### Task
Convert every line of the material below into a numbered list, skipping any blank lines. Leave the pictures out of your answer.

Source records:
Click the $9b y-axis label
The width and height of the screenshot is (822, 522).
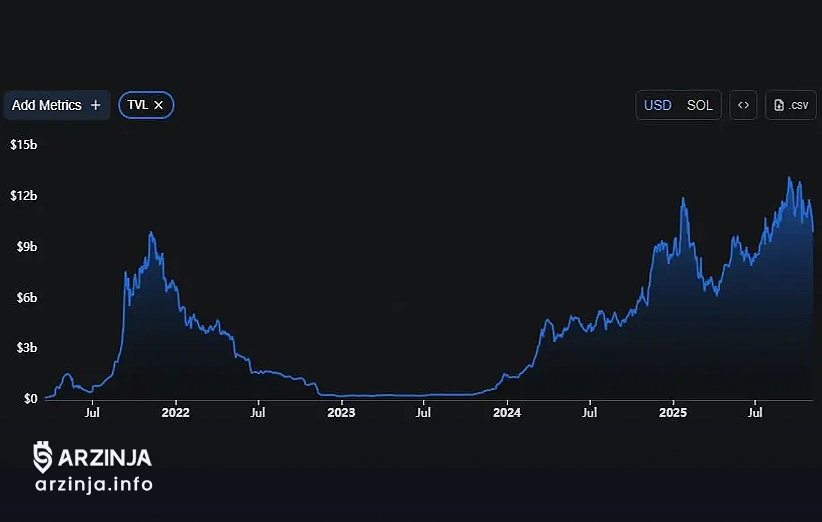click(23, 246)
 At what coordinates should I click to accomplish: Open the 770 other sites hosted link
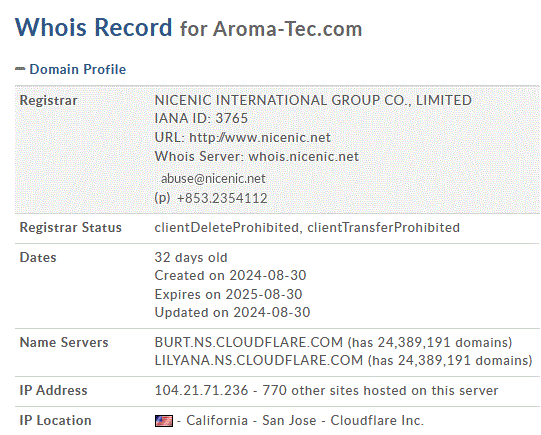coord(380,390)
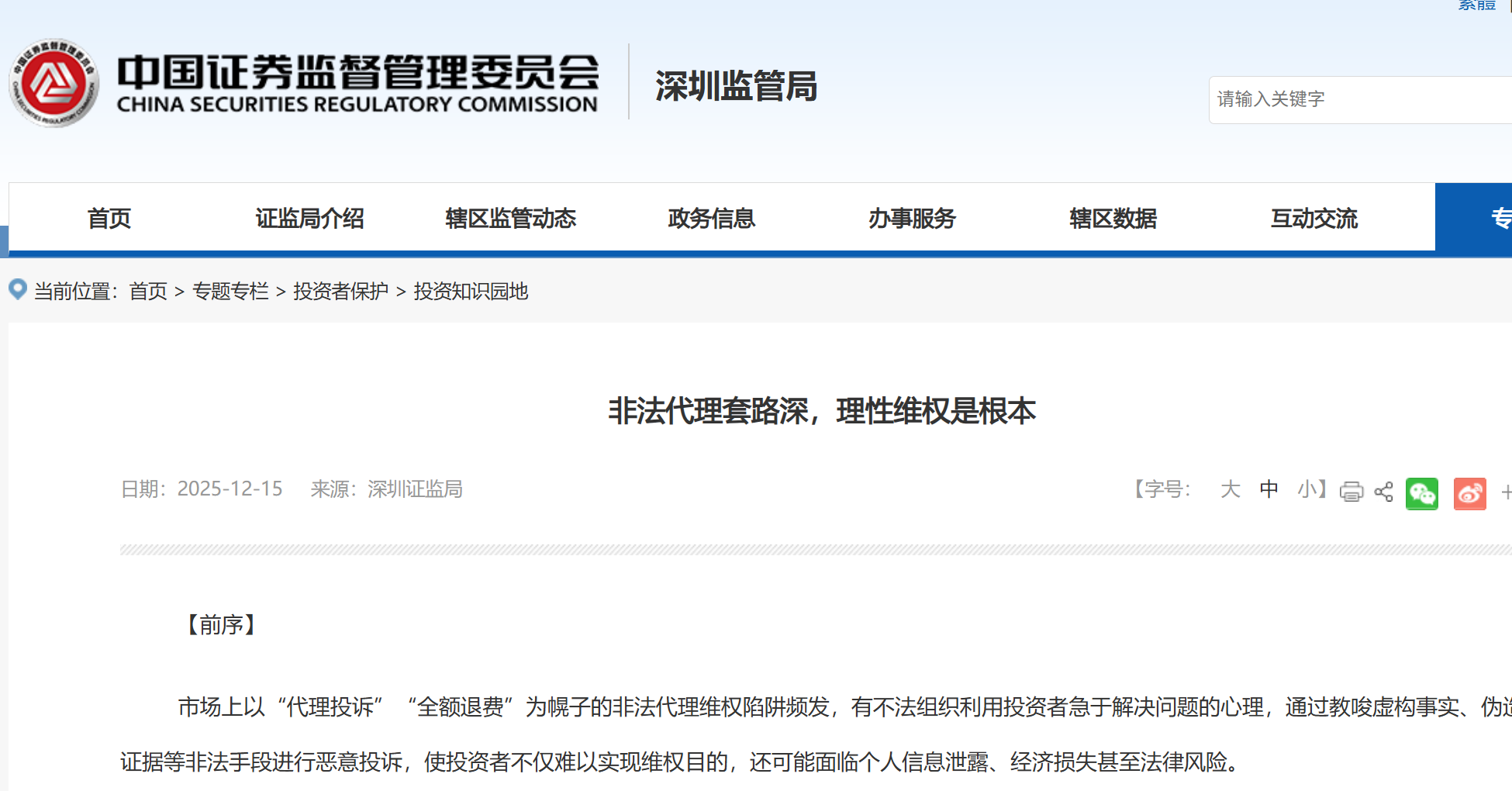Screen dimensions: 1512x791
Task: Share the article to Weibo
Action: pyautogui.click(x=1469, y=493)
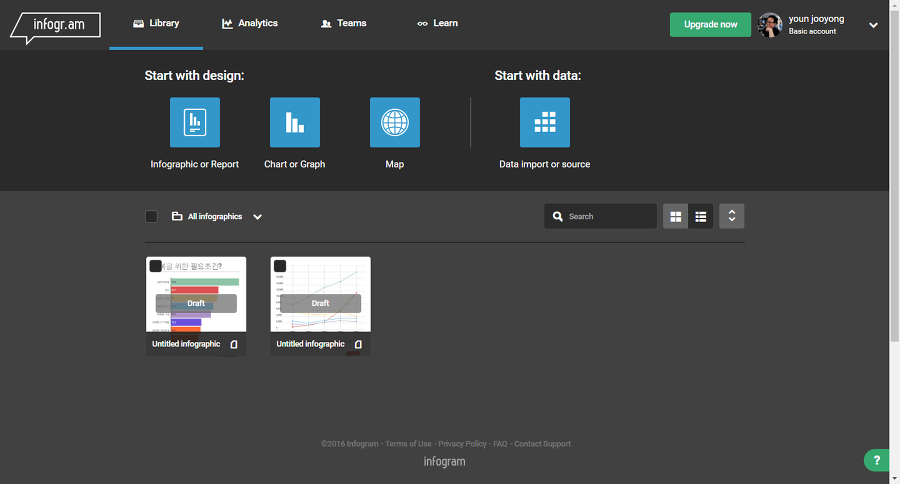Screen dimensions: 900x484
Task: Check the first infographic's selection box
Action: 156,266
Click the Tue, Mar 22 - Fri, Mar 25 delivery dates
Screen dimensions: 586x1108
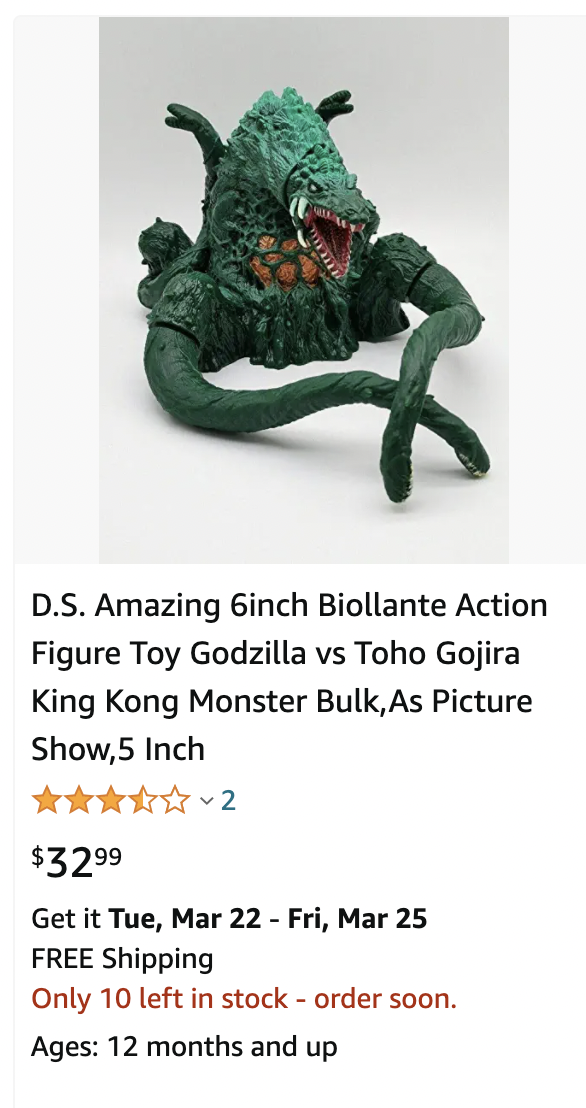point(267,918)
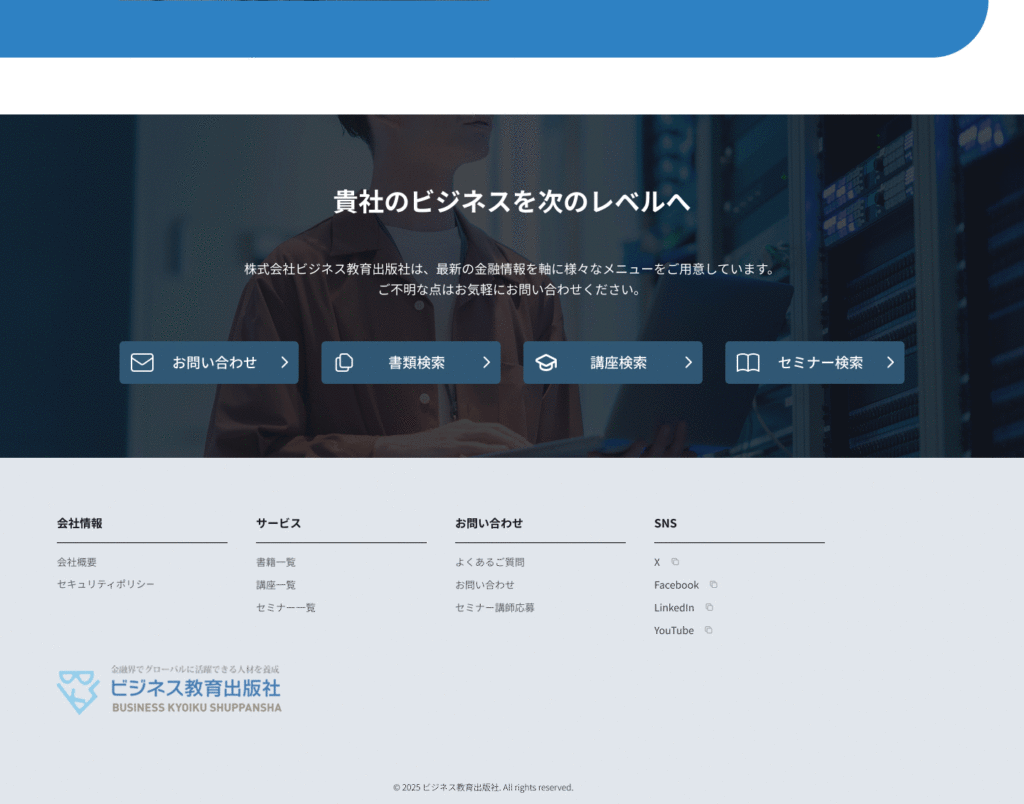Visit the セミナー一覧 link
Image resolution: width=1024 pixels, height=804 pixels.
[x=286, y=607]
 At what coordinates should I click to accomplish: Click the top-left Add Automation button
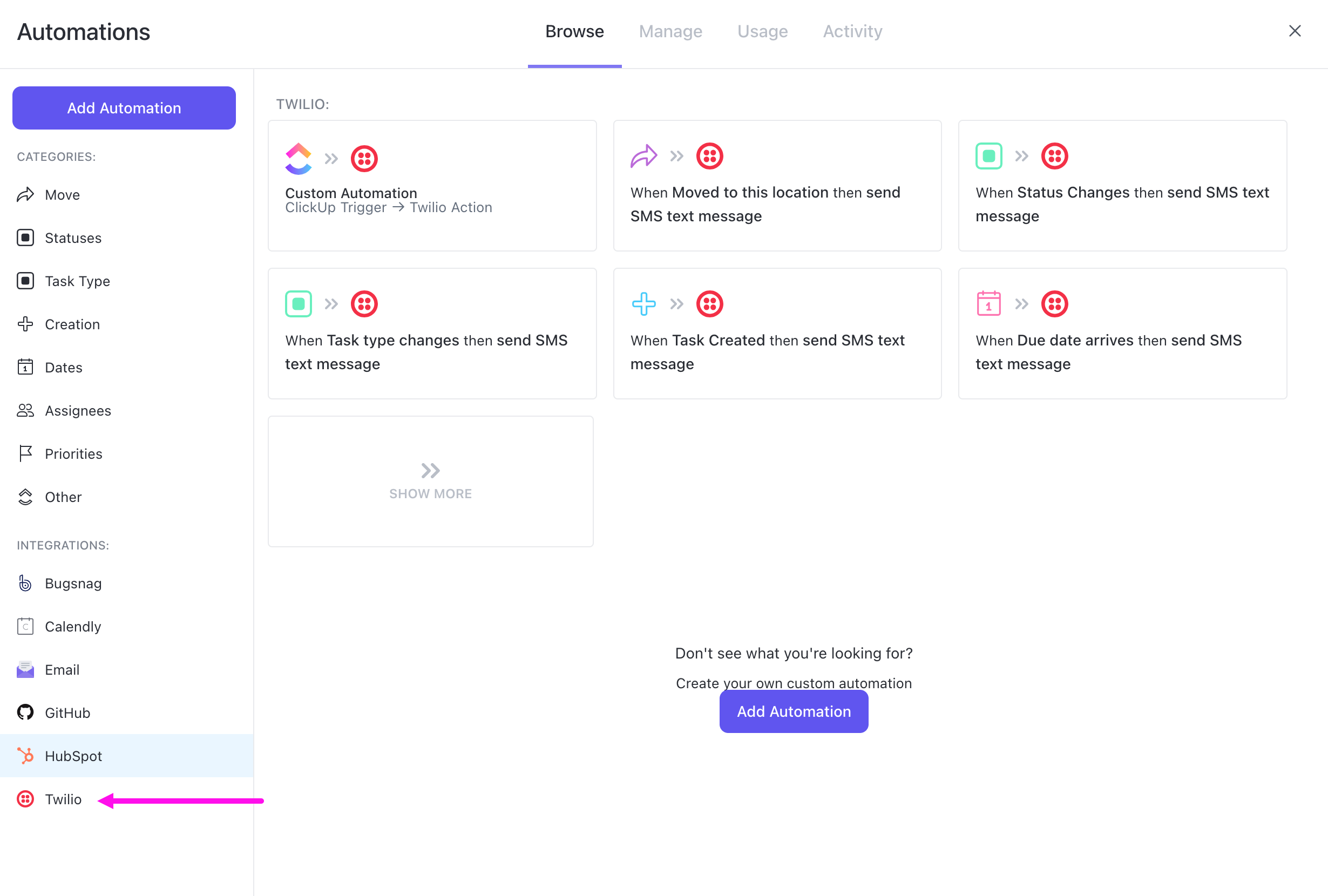124,108
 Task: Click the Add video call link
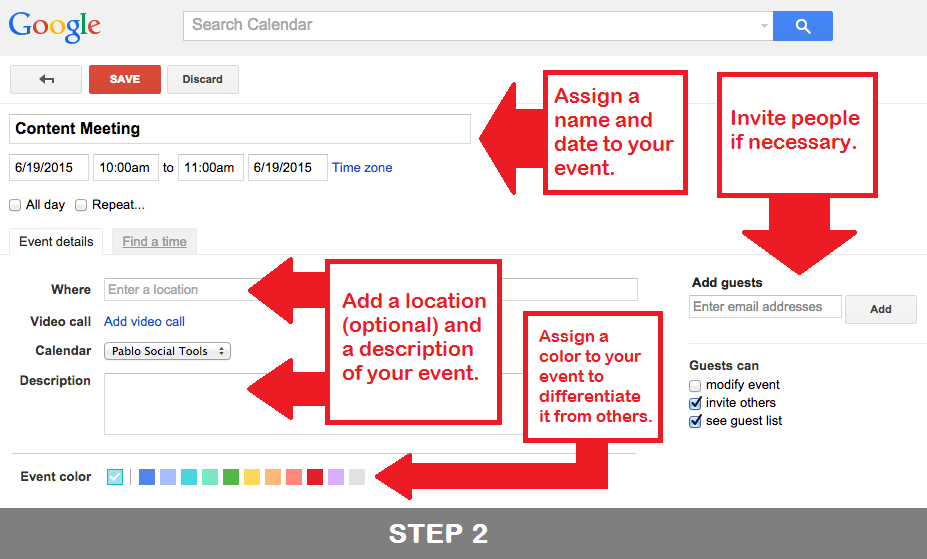(144, 321)
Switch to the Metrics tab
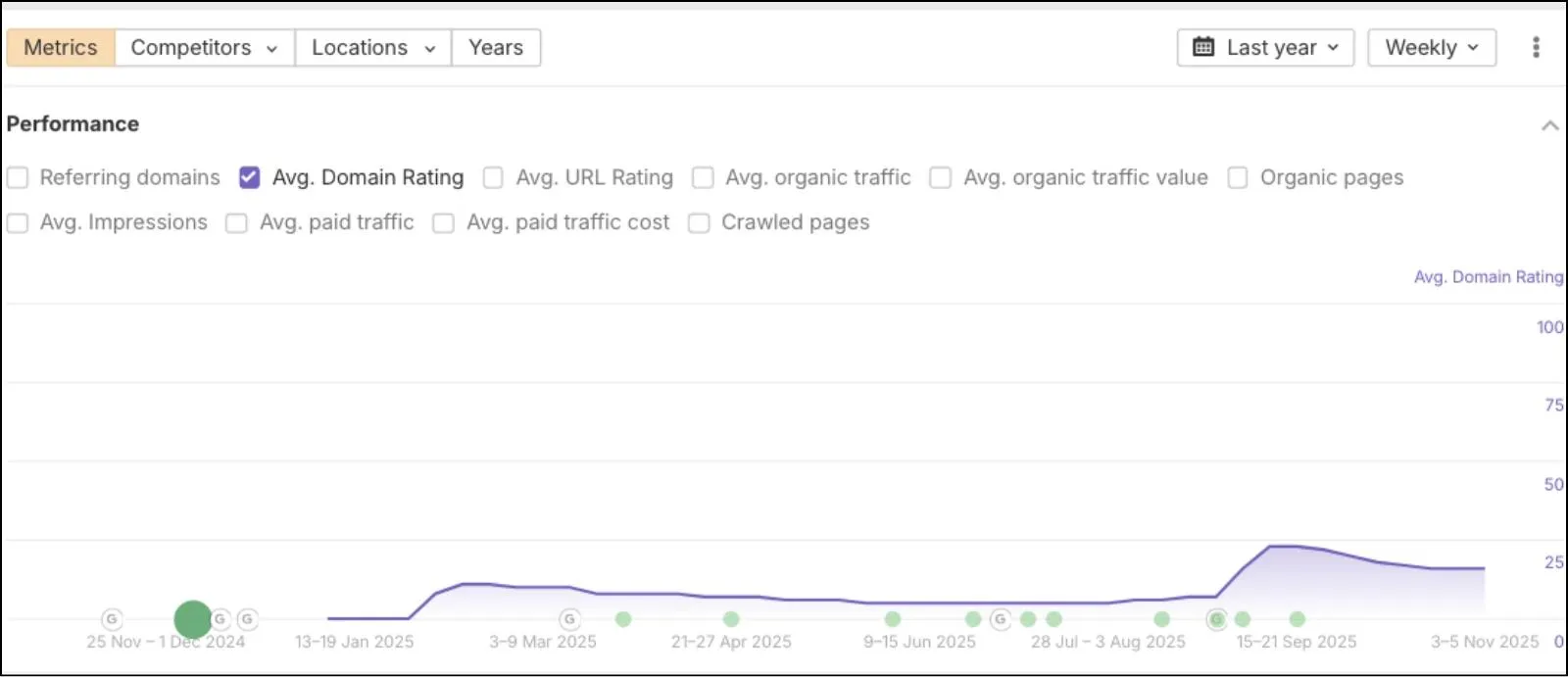This screenshot has height=677, width=1568. 61,47
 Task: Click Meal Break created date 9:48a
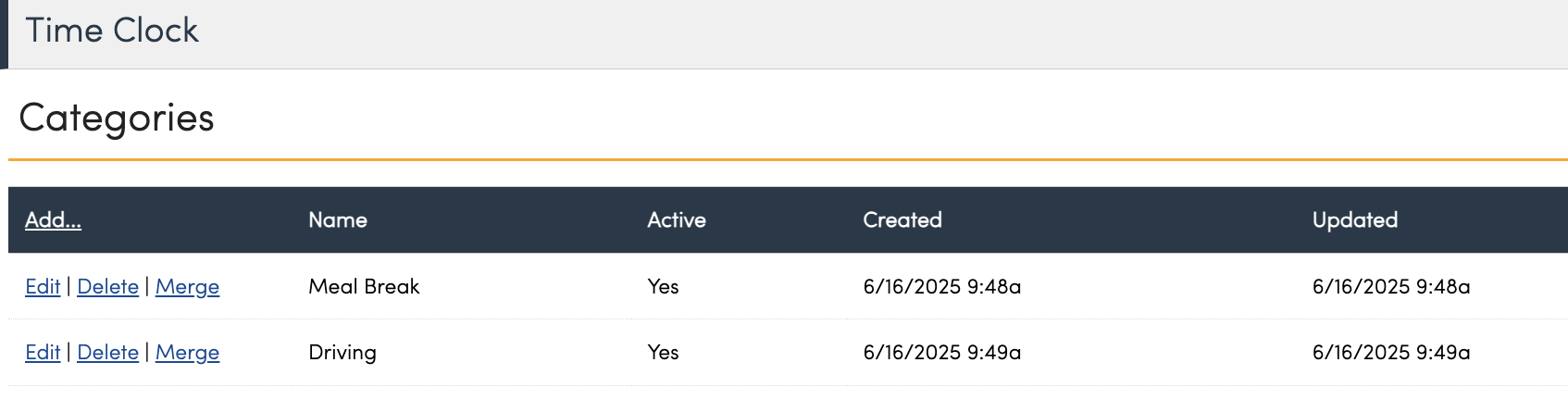point(942,287)
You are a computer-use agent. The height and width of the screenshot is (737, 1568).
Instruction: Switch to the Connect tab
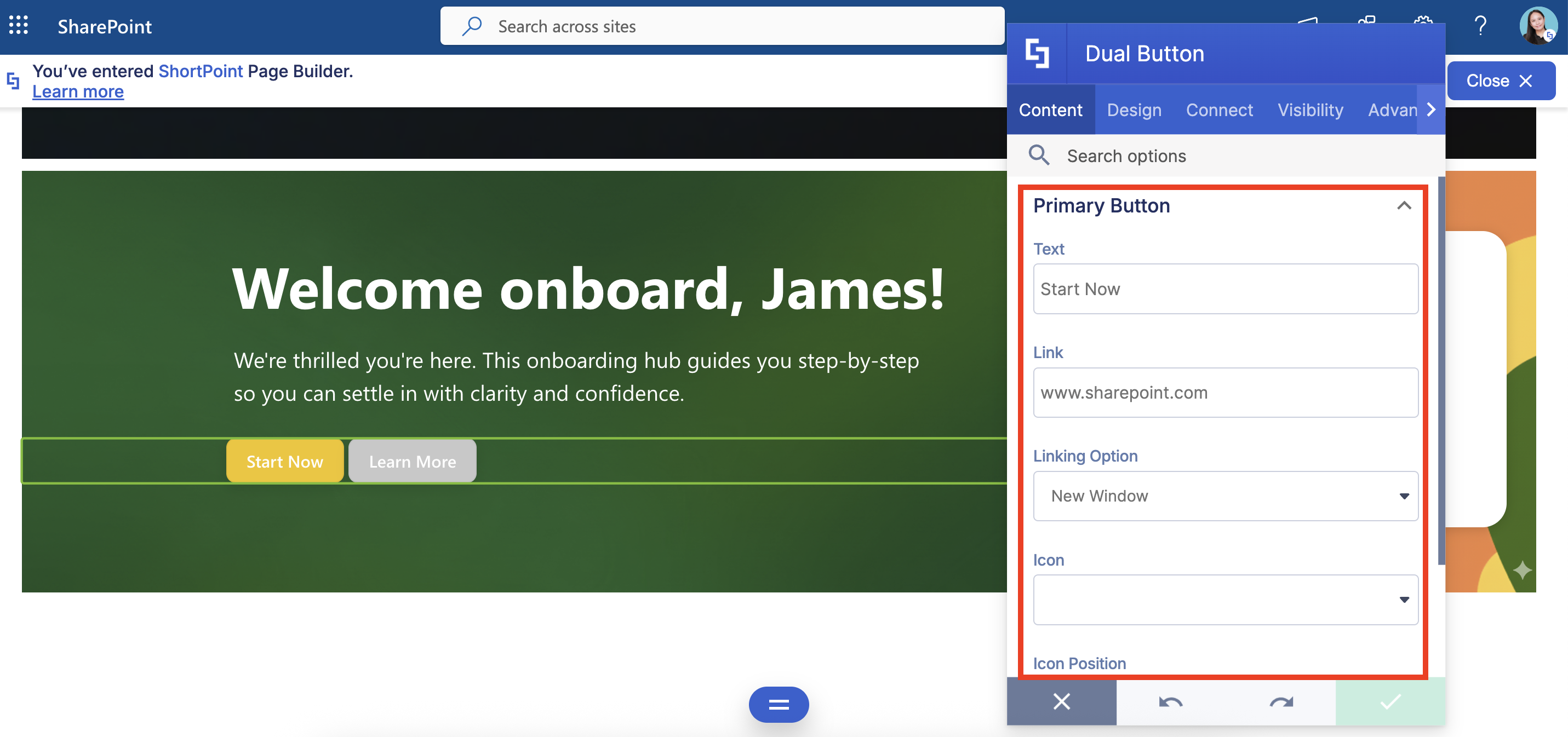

### Final result
1. Click the $9b y-axis label
2. The width and height of the screenshot is (822, 522).
3. click(23, 246)
4.  At what coordinates should I click to accomplish: Open the 770 other sites hosted link
5. coord(380,390)
6. Screen dimensions: 1512x791
7. Task: Share the article to Weibo
8. Action: pyautogui.click(x=1469, y=493)
9. Screen dimensions: 900x484
10. Task: Check the first infographic's selection box
11. Action: 156,266
12. Click the Tue, Mar 22 - Fri, Mar 25 delivery dates
13. Screen dimensions: 586x1108
14. point(267,918)
15. Visit the セミナー一覧 link
16. Image resolution: width=1024 pixels, height=804 pixels.
17. [x=286, y=607]
18.  At what coordinates should I click to accomplish: Click the top-left Add Automation button
19. 124,108
20.  Task: Click the Add video call link
21. (144, 321)
22. Switch to the Metrics tab
23. This screenshot has height=677, width=1568. 61,47
24.  Task: Click Meal Break created date 9:48a
25. point(942,287)
26. You are a computer-use agent. The height and width of the screenshot is (737, 1568).
27. Instruction: Switch to the Connect tab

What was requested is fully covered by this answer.